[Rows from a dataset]

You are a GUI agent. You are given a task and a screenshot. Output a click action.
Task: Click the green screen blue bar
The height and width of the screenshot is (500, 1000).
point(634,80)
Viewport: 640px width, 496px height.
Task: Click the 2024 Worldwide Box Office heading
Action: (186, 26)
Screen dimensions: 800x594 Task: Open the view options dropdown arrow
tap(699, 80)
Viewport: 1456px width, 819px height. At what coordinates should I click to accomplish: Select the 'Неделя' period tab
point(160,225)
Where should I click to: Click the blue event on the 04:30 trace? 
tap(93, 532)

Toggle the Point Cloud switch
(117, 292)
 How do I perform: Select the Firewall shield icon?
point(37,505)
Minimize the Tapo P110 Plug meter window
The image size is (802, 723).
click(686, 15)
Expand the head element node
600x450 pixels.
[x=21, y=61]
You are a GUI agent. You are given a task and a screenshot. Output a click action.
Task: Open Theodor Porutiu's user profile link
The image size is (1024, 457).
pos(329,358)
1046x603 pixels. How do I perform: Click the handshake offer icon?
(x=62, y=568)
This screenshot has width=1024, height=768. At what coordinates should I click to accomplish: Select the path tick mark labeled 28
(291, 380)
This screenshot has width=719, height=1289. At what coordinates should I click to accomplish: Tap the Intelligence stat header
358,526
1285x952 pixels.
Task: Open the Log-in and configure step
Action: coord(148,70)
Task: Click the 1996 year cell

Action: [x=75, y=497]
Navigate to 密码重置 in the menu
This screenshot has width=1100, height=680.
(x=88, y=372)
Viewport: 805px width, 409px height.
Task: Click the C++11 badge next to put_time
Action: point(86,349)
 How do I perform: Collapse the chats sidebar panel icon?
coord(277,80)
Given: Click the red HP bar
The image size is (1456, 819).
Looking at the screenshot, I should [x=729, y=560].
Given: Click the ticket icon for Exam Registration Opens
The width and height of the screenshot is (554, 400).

Written instruction:
Format the rows above as a numbered list, skipping any blank lines.

Completed task:
1. You are a GUI agent. You are given a task and a screenshot. Output a click action.
2. Task: Click the green screen blue bar
3. The height and width of the screenshot is (500, 1000).
4. point(634,80)
5. Viewport: 640px width, 496px height.
6. Task: Click the 2024 Worldwide Box Office heading
7. Action: (186, 26)
8. Screen dimensions: 800x594 Task: Open the view options dropdown arrow
9. tap(699, 80)
10. Viewport: 1456px width, 819px height. At what coordinates should I click to accomplish: Select the 'Неделя' period tab
11. point(160,225)
12. Where should I click to: Click the blue event on the 04:30 trace? 
13. tap(93, 532)
14. Toggle the Point Cloud switch
15. (117, 292)
16.  How do I perform: Select the Firewall shield icon?
17. point(37,505)
18. Minimize the Tapo P110 Plug meter window
19. The image size is (802, 723).
20. click(686, 15)
21. Expand the head element node
22. 600x450 pixels.
23. [x=21, y=61]
24. You are a GUI agent. You are given a task and a screenshot. Output a click action.
25. Task: Open Theodor Porutiu's user profile link
26. The image size is (1024, 457).
27. pos(329,358)
28. 1046x603 pixels. How do I perform: Click the handshake offer icon?
29. (x=62, y=568)
30. This screenshot has width=1024, height=768. At what coordinates should I click to accomplish: Select the path tick mark labeled 28
31. (291, 380)
32. This screenshot has width=719, height=1289. At what coordinates should I click to accomplish: Tap the Intelligence stat header
33. 358,526
34. 1285x952 pixels.
35. Task: Open the Log-in and configure step
36. Action: coord(148,70)
37. Task: Click the 1996 year cell
38. Action: [x=75, y=497]
39. Navigate to 密码重置 in the menu
40. This screenshot has width=1100, height=680.
41. (x=88, y=372)
42. Viewport: 805px width, 409px height.
43. Task: Click the C++11 badge next to put_time
44. Action: point(86,349)
45.  How do I perform: Collapse the chats sidebar panel icon?
46. coord(277,80)
47. Given: Click the red HP bar
48. The image size is (1456, 819).
49. Looking at the screenshot, I should [x=729, y=560].
50. Given: Click the ticket icon for Exam Registration Opens
51. The width and height of the screenshot is (554, 400).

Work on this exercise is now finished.